Design and Retrofit of Refinery Distillation Systems
Prof Robin Smith and Dr Megan Jobson
Abstract
This project has developed methodologies for the design and retrofit of heat-integrated distillation systems used for petroleum refining. For grass-roots and retrofit designs, the optimal set of operating conditions can be determined. Petroleum processes are often modified to accommodate increased throughput, changes in feedstocks, changes in product specifications and to improve energy efficiency. In such circumstances, the distillation system often needs extensive changes. This project develops procedures for cost-effective retrofit of refinery distillation sequences and heat-integrated distillation systems.
Project description
Distillation processes in petroleum refineries consume a significant portion of the energy demand of the site, in spite of extensive heat recovery. This research project addresses grass-roots and retrofit design of refinery distillation systems. Design is complicated by the complex distillation arrangements used, for example, for crude oil distillation, the highly inter-related heat recovery system, the use of steam as a stripping agent, and distillation under vacuum.

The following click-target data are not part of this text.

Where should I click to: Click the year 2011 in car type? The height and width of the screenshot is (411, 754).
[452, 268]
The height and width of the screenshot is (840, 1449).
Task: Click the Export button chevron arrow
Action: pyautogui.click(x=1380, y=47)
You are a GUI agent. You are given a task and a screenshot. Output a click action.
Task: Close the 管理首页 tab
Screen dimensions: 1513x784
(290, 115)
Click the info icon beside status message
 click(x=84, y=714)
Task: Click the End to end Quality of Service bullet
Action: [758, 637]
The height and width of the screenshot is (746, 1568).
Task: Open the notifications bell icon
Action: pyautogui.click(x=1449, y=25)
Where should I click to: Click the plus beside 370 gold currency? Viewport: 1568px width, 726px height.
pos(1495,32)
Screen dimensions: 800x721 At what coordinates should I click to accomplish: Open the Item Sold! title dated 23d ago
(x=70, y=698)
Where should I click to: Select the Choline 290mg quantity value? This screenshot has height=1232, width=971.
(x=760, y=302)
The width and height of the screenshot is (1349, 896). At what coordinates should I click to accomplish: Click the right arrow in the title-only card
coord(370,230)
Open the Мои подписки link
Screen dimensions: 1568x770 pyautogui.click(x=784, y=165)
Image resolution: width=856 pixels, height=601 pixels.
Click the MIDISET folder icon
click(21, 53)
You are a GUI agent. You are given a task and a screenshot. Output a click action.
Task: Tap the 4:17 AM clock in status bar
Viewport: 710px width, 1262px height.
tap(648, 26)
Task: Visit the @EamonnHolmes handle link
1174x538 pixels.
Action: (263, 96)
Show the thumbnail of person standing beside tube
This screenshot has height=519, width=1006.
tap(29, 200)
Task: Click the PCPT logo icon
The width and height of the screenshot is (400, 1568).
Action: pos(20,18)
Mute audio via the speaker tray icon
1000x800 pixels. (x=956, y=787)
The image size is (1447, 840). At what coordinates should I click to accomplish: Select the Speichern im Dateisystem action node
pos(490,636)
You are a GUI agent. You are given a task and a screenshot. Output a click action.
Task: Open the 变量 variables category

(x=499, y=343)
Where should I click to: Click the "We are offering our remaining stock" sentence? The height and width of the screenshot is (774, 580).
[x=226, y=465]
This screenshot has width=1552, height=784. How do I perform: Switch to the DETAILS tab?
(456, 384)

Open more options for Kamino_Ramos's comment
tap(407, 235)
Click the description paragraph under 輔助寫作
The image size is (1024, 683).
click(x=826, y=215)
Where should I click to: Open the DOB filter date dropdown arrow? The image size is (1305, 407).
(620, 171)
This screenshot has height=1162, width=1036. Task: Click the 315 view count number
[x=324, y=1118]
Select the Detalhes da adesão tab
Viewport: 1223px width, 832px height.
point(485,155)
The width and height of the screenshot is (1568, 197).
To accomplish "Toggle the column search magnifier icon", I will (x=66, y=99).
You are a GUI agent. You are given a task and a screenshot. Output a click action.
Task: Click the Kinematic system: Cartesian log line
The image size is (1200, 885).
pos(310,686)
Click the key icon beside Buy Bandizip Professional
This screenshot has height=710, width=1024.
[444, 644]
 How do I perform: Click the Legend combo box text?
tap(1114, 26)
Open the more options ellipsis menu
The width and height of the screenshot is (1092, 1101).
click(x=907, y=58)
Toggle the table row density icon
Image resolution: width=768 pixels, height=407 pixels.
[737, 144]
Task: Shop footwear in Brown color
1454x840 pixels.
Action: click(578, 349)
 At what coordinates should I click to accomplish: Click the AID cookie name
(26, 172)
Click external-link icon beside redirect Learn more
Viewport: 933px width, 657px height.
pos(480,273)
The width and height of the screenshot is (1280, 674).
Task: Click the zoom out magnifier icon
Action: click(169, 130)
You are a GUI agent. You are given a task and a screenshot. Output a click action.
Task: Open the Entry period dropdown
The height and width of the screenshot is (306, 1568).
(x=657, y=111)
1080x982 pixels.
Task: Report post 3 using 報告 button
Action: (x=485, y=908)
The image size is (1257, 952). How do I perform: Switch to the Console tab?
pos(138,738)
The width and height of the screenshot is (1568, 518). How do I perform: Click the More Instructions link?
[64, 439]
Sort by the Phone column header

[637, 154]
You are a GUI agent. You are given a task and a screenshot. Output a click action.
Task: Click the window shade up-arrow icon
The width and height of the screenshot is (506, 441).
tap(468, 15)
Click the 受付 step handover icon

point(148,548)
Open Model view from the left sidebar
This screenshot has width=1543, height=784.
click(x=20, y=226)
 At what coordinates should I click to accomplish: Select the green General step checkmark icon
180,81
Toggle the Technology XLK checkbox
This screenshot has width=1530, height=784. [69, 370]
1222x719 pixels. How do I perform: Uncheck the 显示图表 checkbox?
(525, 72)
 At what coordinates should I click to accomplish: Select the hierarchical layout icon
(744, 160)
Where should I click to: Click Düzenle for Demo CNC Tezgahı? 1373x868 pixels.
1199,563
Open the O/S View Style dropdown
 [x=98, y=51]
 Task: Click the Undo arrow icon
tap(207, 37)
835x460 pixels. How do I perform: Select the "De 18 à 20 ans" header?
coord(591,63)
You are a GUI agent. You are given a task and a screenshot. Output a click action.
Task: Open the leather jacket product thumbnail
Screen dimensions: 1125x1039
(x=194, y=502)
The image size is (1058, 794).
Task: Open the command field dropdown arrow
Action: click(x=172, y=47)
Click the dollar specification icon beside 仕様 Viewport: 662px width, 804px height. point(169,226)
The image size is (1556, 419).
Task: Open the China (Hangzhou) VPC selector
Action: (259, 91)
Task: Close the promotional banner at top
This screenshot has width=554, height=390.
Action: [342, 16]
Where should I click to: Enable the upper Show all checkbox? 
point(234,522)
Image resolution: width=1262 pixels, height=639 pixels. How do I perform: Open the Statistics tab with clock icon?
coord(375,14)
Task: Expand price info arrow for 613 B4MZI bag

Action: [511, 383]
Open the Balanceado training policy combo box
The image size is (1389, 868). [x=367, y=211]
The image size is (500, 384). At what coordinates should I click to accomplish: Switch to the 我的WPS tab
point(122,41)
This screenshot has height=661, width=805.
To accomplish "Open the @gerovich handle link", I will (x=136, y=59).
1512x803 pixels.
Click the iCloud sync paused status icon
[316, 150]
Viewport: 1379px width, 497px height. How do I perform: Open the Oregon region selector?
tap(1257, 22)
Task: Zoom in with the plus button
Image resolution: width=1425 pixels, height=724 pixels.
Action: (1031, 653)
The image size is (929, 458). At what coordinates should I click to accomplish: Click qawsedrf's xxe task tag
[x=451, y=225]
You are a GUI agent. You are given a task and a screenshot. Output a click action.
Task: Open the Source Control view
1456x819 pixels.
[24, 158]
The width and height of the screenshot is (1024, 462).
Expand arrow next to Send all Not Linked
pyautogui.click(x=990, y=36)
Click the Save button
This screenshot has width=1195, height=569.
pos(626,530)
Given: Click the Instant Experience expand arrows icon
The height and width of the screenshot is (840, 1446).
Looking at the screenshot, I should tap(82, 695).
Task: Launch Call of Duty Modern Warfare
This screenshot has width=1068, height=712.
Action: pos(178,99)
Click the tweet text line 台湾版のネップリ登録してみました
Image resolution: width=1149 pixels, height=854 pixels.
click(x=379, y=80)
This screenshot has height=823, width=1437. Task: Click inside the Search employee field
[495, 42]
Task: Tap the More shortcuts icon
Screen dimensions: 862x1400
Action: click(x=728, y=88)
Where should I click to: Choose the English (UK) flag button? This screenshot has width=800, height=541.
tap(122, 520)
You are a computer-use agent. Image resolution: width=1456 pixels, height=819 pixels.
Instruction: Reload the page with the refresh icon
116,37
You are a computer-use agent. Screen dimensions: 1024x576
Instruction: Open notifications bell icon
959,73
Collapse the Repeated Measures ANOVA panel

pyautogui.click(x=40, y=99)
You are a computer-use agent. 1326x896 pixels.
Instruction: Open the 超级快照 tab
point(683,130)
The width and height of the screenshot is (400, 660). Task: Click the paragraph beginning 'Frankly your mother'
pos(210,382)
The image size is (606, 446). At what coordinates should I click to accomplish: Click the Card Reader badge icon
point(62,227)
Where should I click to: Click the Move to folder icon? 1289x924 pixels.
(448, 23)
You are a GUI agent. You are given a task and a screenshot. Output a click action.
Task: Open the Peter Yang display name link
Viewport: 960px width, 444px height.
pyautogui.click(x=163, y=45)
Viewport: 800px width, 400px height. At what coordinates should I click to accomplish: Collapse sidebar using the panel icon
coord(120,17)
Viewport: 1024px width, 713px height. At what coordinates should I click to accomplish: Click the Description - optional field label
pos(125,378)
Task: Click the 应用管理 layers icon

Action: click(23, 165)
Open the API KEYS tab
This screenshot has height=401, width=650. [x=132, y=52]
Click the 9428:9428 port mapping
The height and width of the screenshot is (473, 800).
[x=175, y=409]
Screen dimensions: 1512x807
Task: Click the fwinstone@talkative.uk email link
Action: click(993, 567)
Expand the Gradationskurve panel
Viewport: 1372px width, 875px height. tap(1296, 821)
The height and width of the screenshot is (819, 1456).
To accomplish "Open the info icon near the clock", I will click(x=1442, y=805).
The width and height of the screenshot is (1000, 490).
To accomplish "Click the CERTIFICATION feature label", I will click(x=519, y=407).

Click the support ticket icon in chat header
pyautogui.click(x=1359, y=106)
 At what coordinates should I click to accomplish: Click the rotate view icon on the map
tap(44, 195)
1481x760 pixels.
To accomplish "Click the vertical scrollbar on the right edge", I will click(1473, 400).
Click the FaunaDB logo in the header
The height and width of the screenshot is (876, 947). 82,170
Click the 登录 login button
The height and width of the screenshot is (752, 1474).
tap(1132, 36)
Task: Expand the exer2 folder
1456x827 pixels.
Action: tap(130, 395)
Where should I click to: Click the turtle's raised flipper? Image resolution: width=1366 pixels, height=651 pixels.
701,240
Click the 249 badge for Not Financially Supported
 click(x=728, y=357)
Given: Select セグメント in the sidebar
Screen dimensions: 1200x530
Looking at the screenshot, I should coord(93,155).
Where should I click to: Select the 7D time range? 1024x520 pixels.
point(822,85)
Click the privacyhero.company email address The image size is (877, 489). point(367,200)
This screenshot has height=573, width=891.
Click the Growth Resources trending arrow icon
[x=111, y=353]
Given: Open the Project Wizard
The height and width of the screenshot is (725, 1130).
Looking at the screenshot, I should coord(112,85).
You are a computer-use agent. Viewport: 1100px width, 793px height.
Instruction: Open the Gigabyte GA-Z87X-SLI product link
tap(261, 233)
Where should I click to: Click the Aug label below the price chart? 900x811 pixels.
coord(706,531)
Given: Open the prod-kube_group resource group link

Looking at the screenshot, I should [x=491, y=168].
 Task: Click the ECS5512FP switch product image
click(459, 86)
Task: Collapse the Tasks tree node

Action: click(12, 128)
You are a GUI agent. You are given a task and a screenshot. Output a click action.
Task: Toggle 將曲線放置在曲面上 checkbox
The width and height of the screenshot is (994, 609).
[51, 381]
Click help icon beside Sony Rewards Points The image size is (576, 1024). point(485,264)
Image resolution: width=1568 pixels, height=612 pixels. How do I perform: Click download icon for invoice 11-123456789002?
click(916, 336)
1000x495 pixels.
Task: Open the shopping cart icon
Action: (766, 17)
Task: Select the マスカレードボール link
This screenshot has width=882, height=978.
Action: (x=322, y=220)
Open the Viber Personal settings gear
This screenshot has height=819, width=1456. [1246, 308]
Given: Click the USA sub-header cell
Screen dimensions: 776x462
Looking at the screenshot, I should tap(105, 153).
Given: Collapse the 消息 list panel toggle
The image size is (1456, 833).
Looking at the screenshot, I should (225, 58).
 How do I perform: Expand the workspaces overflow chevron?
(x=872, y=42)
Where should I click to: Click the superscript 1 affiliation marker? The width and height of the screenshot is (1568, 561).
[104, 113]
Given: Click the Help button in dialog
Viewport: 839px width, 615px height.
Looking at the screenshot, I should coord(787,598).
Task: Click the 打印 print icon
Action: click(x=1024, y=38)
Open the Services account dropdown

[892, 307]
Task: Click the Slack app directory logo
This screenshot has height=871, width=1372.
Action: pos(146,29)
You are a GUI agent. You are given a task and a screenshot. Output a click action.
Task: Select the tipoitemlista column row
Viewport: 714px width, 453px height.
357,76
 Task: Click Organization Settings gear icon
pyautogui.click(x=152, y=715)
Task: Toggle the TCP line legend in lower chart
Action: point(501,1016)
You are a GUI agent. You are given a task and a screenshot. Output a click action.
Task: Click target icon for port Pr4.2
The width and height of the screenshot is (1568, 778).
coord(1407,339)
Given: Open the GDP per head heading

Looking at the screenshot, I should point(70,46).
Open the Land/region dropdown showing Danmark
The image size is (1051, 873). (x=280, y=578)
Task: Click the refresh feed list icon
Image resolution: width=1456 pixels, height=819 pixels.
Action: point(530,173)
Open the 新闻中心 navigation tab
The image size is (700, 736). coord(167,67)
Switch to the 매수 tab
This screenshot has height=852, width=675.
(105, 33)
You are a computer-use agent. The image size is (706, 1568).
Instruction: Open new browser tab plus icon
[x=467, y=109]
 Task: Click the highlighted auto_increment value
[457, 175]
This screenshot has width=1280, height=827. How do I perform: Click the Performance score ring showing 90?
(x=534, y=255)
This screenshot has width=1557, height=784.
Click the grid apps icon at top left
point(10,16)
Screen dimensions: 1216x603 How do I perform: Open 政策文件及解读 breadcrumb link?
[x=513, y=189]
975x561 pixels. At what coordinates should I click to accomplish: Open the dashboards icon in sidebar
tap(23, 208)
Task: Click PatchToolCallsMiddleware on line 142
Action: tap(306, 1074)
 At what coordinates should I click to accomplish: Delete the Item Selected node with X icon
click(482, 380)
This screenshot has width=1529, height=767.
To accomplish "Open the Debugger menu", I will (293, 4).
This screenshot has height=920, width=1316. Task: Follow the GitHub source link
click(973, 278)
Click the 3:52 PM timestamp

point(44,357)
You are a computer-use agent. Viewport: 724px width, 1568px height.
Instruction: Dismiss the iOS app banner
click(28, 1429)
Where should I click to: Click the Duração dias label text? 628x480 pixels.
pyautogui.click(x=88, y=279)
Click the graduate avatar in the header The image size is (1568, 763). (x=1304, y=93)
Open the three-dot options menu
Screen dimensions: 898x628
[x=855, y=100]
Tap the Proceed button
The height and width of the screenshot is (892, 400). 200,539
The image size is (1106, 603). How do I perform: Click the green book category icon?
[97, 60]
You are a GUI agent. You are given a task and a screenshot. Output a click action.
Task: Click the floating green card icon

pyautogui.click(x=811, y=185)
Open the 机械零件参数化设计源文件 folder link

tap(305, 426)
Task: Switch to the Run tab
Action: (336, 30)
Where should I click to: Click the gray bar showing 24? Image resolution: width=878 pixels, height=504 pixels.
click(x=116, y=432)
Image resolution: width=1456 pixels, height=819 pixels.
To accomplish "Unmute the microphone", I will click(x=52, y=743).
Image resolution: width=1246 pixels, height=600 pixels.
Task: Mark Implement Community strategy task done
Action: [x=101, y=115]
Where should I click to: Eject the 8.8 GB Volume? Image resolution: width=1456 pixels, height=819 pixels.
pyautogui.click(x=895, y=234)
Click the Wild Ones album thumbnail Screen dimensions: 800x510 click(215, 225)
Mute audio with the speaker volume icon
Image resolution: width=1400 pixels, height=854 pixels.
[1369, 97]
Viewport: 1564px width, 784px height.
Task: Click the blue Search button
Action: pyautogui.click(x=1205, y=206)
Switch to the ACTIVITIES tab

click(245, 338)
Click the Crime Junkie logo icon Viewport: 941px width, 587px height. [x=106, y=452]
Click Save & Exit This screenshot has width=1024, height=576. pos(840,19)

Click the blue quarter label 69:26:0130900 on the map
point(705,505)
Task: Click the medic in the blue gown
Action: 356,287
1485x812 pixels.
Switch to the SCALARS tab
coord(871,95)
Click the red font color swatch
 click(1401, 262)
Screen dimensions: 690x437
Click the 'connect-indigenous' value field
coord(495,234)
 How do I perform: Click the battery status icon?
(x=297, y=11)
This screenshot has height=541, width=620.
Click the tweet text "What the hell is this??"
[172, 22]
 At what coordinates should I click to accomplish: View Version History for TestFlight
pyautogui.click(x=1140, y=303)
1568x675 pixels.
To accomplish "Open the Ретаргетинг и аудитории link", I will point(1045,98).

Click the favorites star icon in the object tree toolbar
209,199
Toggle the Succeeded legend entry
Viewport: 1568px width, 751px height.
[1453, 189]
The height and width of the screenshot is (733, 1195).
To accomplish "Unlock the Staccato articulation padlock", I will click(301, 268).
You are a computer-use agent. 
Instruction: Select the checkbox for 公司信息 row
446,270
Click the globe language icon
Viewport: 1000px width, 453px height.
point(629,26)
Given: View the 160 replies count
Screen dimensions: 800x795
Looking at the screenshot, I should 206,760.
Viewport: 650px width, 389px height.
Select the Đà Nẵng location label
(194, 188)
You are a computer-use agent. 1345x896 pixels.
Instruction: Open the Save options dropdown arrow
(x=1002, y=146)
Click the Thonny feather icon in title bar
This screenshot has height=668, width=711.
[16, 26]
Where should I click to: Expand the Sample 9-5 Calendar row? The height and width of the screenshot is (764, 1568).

Process retrofits in the petroleum industries often require changes to be made to the distillation system. There are many ways in which existing distillation equipment can be utilised. Existing columns can have their internals modified. Feed conditions can be changed. Inter-reboiling and condensation can be added. Pump-arounds can be added or modified. The distillation sequence could be changed and/or columns reallocated to different separation duties. Pre-fractionators, post-fractionators or dephlegmators might be added to low temperature separations. Completely new columns might replace existing columns. Thermal coupling might be introduced or existing thermal coupling arrangements changed. Steam stripping arrangements can be modified, substituted with reboiling or reboiling substituted by steam stripping. Not only are there many options but the options can be combined in many different ways. This complex problem requires a systematic approach to ensure an optimal solution, without product yield or quality being compromised.
This project develops a systematic approach to the analysis and retrofit design of existing distillation systems. Methods developed for atmospheric distillation units are being extended to accommodate additional design complexities and for application to other distillation processes, such as the vacuum unit and FCC separation trains.